TensorFlow 2 implementation of Physics-Informed Neural Networks (PINNs) based on Physics Informed Deep Learning (Part I): Data-driven Solutions of Nonlinear Partial Differential Equations. Implemented equations are

  • Heat,
  • Wave,
  • Reaction-Diffusion,
  • Stationary Advection-Diffusion,
  • Poisson,
  • Schrodinger's,
  • Burger's,
  • Klein Gordon,
  • and Transport.

Examples of each PINN are available in the notebooks.
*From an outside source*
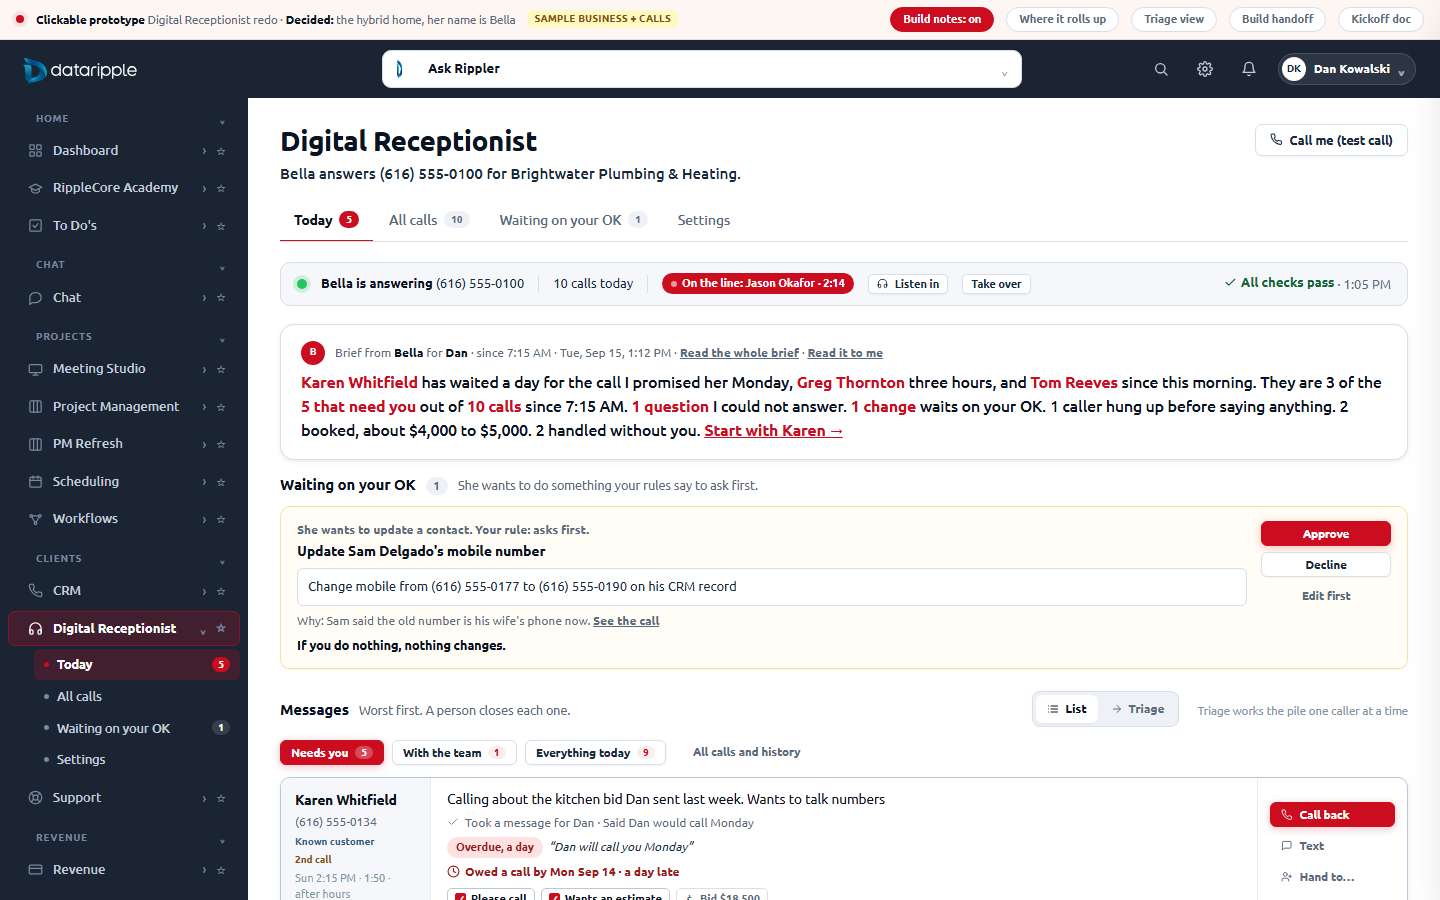Image resolution: width=1440 pixels, height=900 pixels.
Task: Expand the Ask Rippler dropdown arrow
Action: pyautogui.click(x=1004, y=71)
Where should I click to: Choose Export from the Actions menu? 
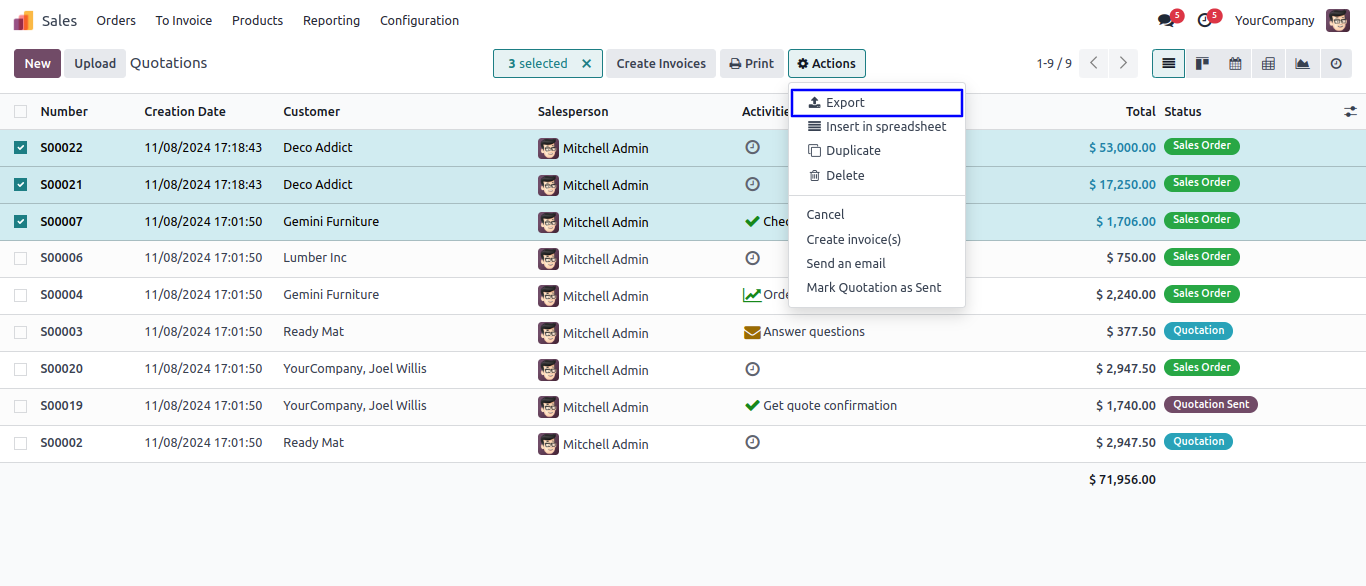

Physics-Informed Neural Networks: Minimizing Residual Loss with Wide Networks and Effective Activations

This repository contains the code base for the paper "Physics-Informed Neural Networks: Minimizing Residual Loss with Wide Networks and Effective Activations," accepted at IJCAI 2024 (see on arXiv). Switch to the ijcai branch to access training scripts.
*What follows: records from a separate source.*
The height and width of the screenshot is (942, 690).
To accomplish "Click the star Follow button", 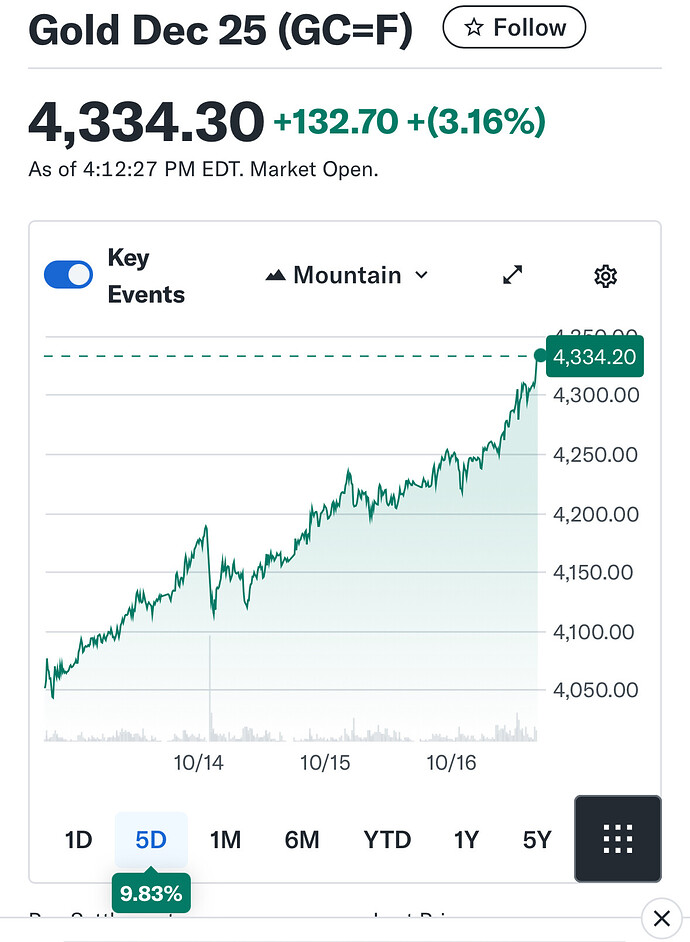I will tap(513, 28).
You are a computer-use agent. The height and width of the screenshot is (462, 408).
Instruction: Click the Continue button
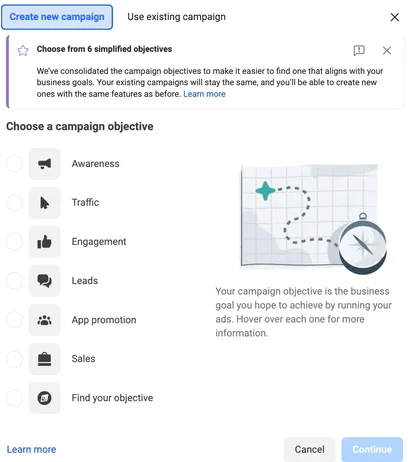(372, 449)
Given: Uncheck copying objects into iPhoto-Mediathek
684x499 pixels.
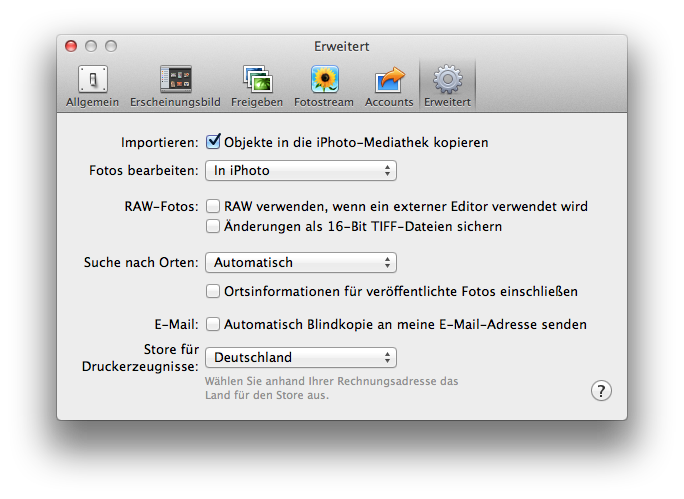Looking at the screenshot, I should 213,142.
@article{dashtbayaz2024physicsinformed,
  title   = {Physics-Informed Neural Networks: Minimizing Residual Loss with Wide Networks and Effective Activations},
  author  = {Nima Hosseini Dashtbayaz and Ghazal Farhani and Boyu Wang and Charles X. Ling},
  year    = {2024},
  journal = {arXiv preprint arXiv: 2405.01680}
}